Monday, November 15, 2004, 5:00 pm, Room Exhibit Hall B

Session: Poster Session
Presenter: K.A. Wilson, Clemson University
Authors: K.A. Wilson, Clemson University
M. Das, Clemson University
L.C. Riedel, Clemson University
C.A. Gregory, Clemson University
M. Poeta, Clemson University
D. Damjanovich, Clemson University
P. Molnar, Clemson University
J.J. Hickman, Clemson University
Correspondent: Click to Email
To date understanding of and development of therapies for traumatic spinal cord injury (SCI) and neurodegenerative diseases have been problematic due in part to difficulties associated with the various models used to test new drug therapies.
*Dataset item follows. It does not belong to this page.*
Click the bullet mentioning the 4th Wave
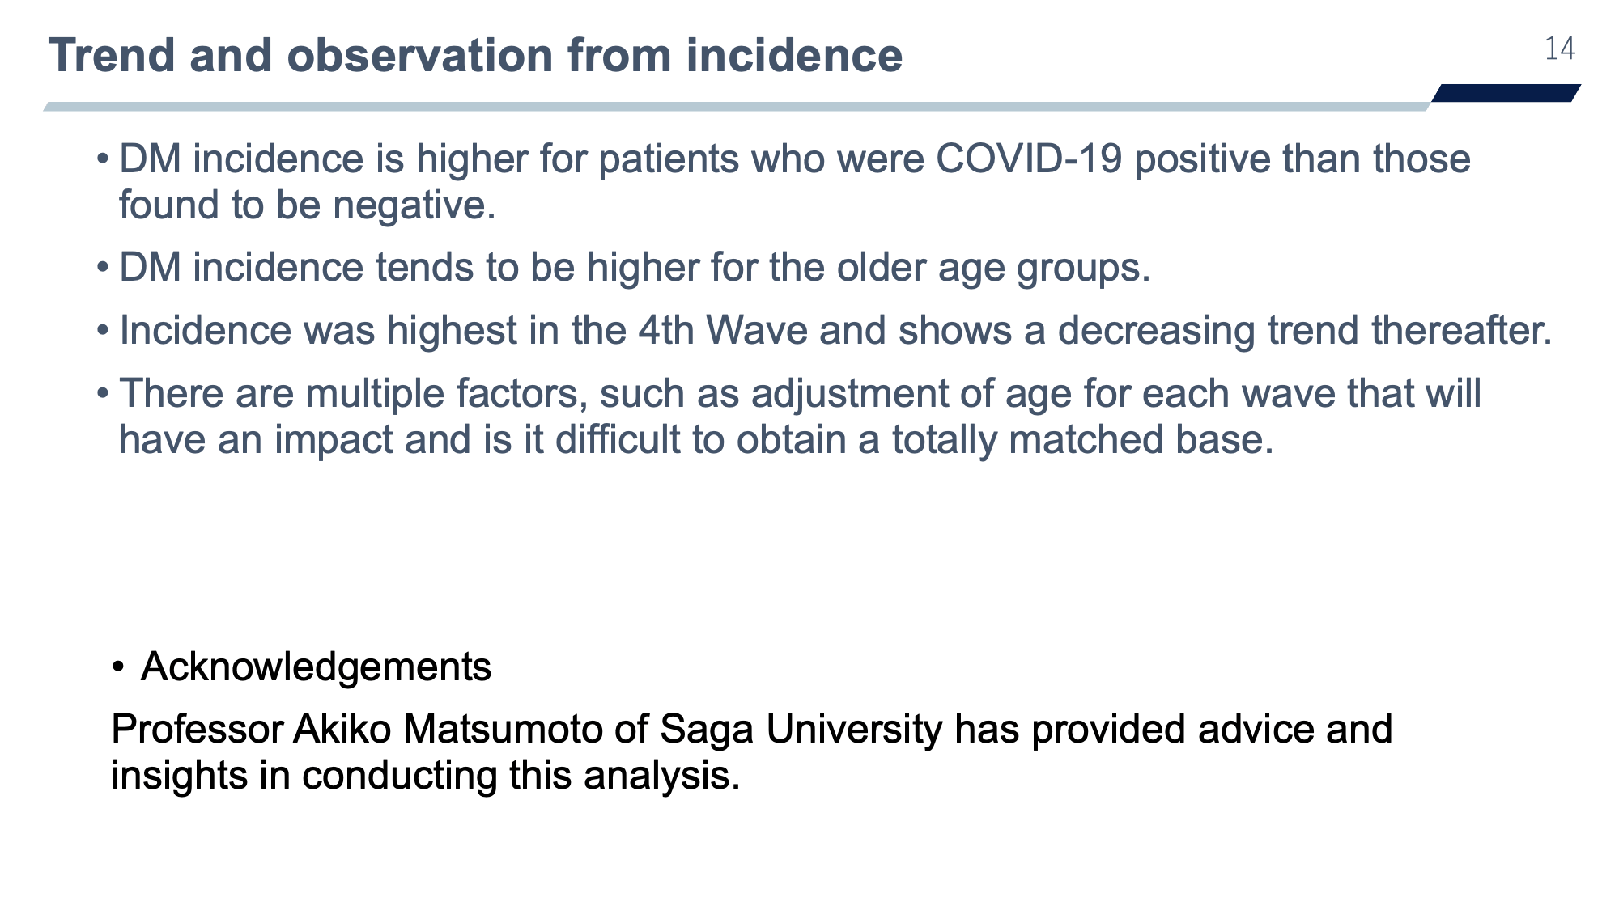 pyautogui.click(x=824, y=331)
Animal studies are expensive, time consuming, and raise ethical issues. In vitro studies are less expensive and avoid many of the ethical issues associated with animal studies, but are often poor predictors of human response. To overcome the shortcomings of existing models we are developing a microscopic cell culture analogue (microCCA) of the spinal reflex-arc. This system should retain the cost effectiveness of in vitro systems while allowing complex tissue interactions and environmental dynamics that more realistically reflect the in vivo state. The present work draws on advances in a wide variety of technical fields including cell culture, surface chemistry, and microfabrication. These advances have allowed us to begin development of a microCCA device comprised of the basic components of the reflex-arc: a muscle fiber, a dorsal root ganglion (DRG) cell, and a motoneuron. Silicon microstructures serve as the foundation of the device. Surface modification with alkyl-silane SAMs followed by patterning with deep UV photolithography was performed to selectively control cell adhesion and growth. XPS analysis indicated monolayer formation. Furthermore, we have demonstrated the control of neuronal growth and myotube differentiation on the microstructures. Electrophysiology results have confirmed that the neurons and myotubes have physiological properties consistent with previous findings. With this system it will ultimately be possible to report on a variety of properties of the reflex-arc, thereby creating a cost-effective, predictive test bed for the development of novel drug therapies for traumatic SCI and a wide variety of neurodegenerative diseases.